Working from Doris Kearns Goodwin's Lincoln biography, Team of Rivals, Kushner's script looks at just the few months leading up to the end of the war — and, more importantly, to the difficult passage of that 13th Amendment. As the movie begins, Lincoln is far short of the needed votes, and even his Cabinet is fighting his commitment to its passage, which it views as a distraction from and impediment to the coming end of the war.

Sally Field plays Mary Todd Lincoln, whose emotional volatility has been described in terms that lead some contemporary observers to believe she may have suffered from bipolar disorder.
/ DreamWorks
Sally Field plays Mary Todd Lincoln, whose emotional volatility has been described in terms that lead some contemporary observers to believe she may have suffered from bipolar disorder.

What follows is a campaign of graft, bribery and carefully orchestrated manipulation that is ethically dubious at best, impeachable at worst.
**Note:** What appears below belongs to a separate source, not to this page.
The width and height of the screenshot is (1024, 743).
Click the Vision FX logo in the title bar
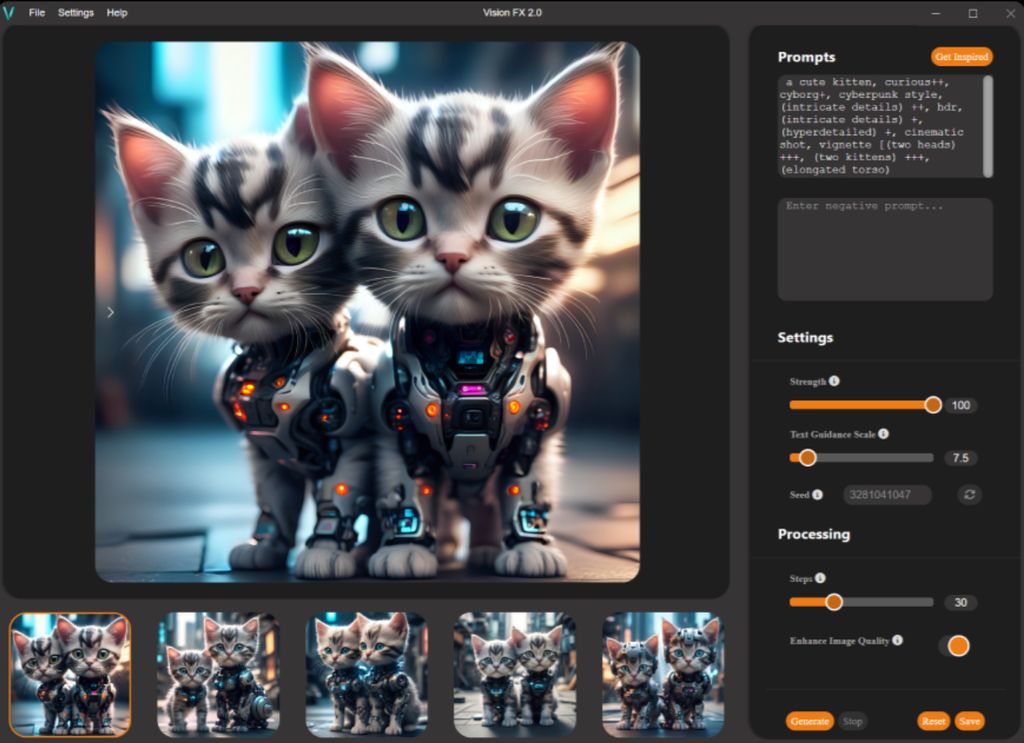(11, 12)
A team of men, led by the slimy W.N. Bilbo (James Spader) is tasked by Secretary of State William Seward (David Strathairn) with essentially buying the votes of lame-duck Democrats, while abolitionist firebrand Rep. Thaddeus Stevens (Tommy Lee Jones, in a performance just as central and Oscar-worthy as Day-Lewis') coordinates backroom deals within his own party.

Spielberg's Lincoln is a man of undeniably noble intentions, but one not afraid of getting his hands dirty in pursuit of those goals. The true genius of Day-Lewis' performance is in how he allows just a glimpse at the passion, rage and Machiavellian drive beneath the surface of a man given to telling wry, folksy parables to get his points across.

Even with the narrow focus, the film sometimes bites off just a little more than it can handle. A subplot about Lincoln's oldest son's (Joseph Gordon-Levitt) determination to serve in the Army feels like a superfluous distraction, while attempts to address the president's complex relationship with his wife, Mary (Sally Field), never quite approach the thoughtful depth and detail of the political maneuvering.

In fact, the human drama of Lincoln is often less compelling than its political plot — which, even given its on-the-record outcome, becomes a gripping political thriller at its peak. Spielberg occasionally slips into the sort of maudlin sentimentality that sank last year's War Horse, viewing Lincoln with a gauzy, deifying reverence that threatens to undercut the surprising toughness of the rest of the movie.

But such moments are thankfully few and far between, allowing for a more genuine admiration of the man: This Lincoln isn't an abstracted, infallible ideal, but rather a deeply conflicted, often lonely leader simply trying to do the right thing — even if that means a few wrong things along the way.